Are NASA employees color blind?

Last night I read “Argo and the Ocean Temperature Maximum” by Willis Eisenbach at “Watts Up With That?”. The post shows that ocean surface temperature usually reaches a maximum of 30 degrees C, and very seldom goes beyond this point. This prompted me to look at the latest ARGO ocean temperature data, which confirmed what Eisenbach wrote.

But this morning  I recalled having seen NASA maps which showed sea surface temperatures exceeding 30 degrees C. These maps have always puzzled me, because  about 40 years ago I worked on a project measuring ocean temperatures, and I had never seen anything exceeding 30 degrees C either. So I decided to look up the NASA maps to see what they showed. Interestingly, they have a map here 


This site  shows ocean temperatures exceeding 30 degrees C all over the place. The map legend says it´s May 2001 data obtained using MODIS1.

Because this  NASA map looks so spooky, I decided to check the color palette they used to show ocean temperature (I copied and pasted a simple scale). Then I  cut and pasted the 30 to 31 degrees C color palette range onto the Indian ocean, an area NASA shows was way above 31 degrees in May 2001:



Edited NASA map. I included a numerical temperature
 range on top of the color legend, then copied the 30 to 31 
degree C square on the Indian Ocean to confirm NASA´s map
 showed large ocean areas exceeding 31 degrees C.


To confirm the NASA data was quite goofy I looked up a series of ARGO buoy data sets (from October 2014). None of the buoys showed temperatures exceeding 30 degrees C. I also looked up a temperature trend graph for a square sector which covers a piece of Western India and the Indian Ocean region near the coast. The historical data doesn´t show much of a temperature change since May 2001. So I pasted the whole thing together, so you can have a look at it by yourselves:

Map showing Indian ocean sector which NASA´s map showed
 with temperatures above 31 degrees C (May 2001).  single 
ARGO data set for October 2014 shows temperature  is below
 30 degrees C. The Hadley Center temperature record shows 
temperatures haven´t changed much since 2001.

After playing around with this material this morning I´m starting to think NASA uses color blind employees to prepare the temperature maps they load on their webpages.
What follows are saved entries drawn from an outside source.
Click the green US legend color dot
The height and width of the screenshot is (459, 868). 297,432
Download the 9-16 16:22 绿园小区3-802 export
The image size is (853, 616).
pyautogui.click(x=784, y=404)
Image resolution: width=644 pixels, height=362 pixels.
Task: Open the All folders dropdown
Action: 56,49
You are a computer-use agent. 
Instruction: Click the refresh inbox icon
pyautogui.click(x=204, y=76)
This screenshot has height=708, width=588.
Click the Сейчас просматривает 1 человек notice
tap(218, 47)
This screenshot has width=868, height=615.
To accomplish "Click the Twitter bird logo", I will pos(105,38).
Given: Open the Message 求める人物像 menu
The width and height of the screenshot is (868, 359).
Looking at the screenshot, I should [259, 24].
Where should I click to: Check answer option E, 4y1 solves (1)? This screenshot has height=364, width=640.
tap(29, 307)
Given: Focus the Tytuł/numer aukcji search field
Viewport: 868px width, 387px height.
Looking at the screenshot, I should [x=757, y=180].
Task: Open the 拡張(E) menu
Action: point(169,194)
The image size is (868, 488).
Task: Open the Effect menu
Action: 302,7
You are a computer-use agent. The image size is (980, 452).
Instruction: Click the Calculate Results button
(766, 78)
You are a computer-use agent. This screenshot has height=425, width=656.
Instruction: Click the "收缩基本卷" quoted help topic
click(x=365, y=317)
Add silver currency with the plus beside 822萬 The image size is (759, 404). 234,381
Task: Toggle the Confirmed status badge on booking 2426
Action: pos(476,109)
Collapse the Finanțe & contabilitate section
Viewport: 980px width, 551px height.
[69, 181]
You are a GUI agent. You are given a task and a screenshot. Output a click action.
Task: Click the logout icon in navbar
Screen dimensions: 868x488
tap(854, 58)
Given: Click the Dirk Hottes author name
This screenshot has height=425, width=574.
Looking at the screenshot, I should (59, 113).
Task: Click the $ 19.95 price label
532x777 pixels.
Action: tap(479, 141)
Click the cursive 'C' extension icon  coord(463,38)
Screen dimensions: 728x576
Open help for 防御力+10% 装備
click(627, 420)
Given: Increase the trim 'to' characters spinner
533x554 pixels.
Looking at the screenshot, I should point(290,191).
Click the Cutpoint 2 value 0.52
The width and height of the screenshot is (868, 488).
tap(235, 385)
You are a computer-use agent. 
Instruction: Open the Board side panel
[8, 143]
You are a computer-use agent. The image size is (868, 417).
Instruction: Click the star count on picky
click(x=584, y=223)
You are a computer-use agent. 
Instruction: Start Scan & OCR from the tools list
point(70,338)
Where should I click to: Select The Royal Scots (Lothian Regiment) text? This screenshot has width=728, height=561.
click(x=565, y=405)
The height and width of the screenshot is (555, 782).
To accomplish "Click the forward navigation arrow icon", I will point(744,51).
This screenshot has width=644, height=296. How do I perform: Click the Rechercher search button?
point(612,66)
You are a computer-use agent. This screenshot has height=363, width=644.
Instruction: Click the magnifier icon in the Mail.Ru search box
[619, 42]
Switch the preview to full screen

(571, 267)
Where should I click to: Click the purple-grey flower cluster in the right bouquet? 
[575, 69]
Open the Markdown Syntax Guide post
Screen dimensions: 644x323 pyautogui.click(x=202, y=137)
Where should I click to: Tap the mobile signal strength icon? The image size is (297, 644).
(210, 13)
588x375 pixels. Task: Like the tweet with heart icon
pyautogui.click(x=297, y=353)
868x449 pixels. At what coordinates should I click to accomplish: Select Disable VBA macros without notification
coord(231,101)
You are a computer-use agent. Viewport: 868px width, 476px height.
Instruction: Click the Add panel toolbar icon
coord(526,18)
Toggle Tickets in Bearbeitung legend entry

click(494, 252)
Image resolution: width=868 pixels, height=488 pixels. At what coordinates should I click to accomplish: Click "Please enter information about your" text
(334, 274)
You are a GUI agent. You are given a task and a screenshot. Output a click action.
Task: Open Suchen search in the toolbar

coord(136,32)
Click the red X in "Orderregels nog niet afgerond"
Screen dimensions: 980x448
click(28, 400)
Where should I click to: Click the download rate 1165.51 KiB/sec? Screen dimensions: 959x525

My recommendation would be for NASA to test their employees for color blindness before they are assigned to prepare and review this data for public use.


1 MODIS description from the referenced webpage: “MODIS is sensitive to five different wavelengths, or "channels," of radiation used for measuring SST. Both night and day, the sensor measures the thermal infrared energy escaping the atmosphere at 12 microns and then compares that measurement to how much energy is escaping at 11 microns, allowing scientists to determine how much the atmosphere modifies the signal so they can "correct" the data to more accurately derive SST. The MODIS sensor, because of the increased number of channels, tells us a great deal about the influence of the atmosphere on measurements of SST. Similar to AVHRR, MODIS also takes daily measurement of the global ocean.”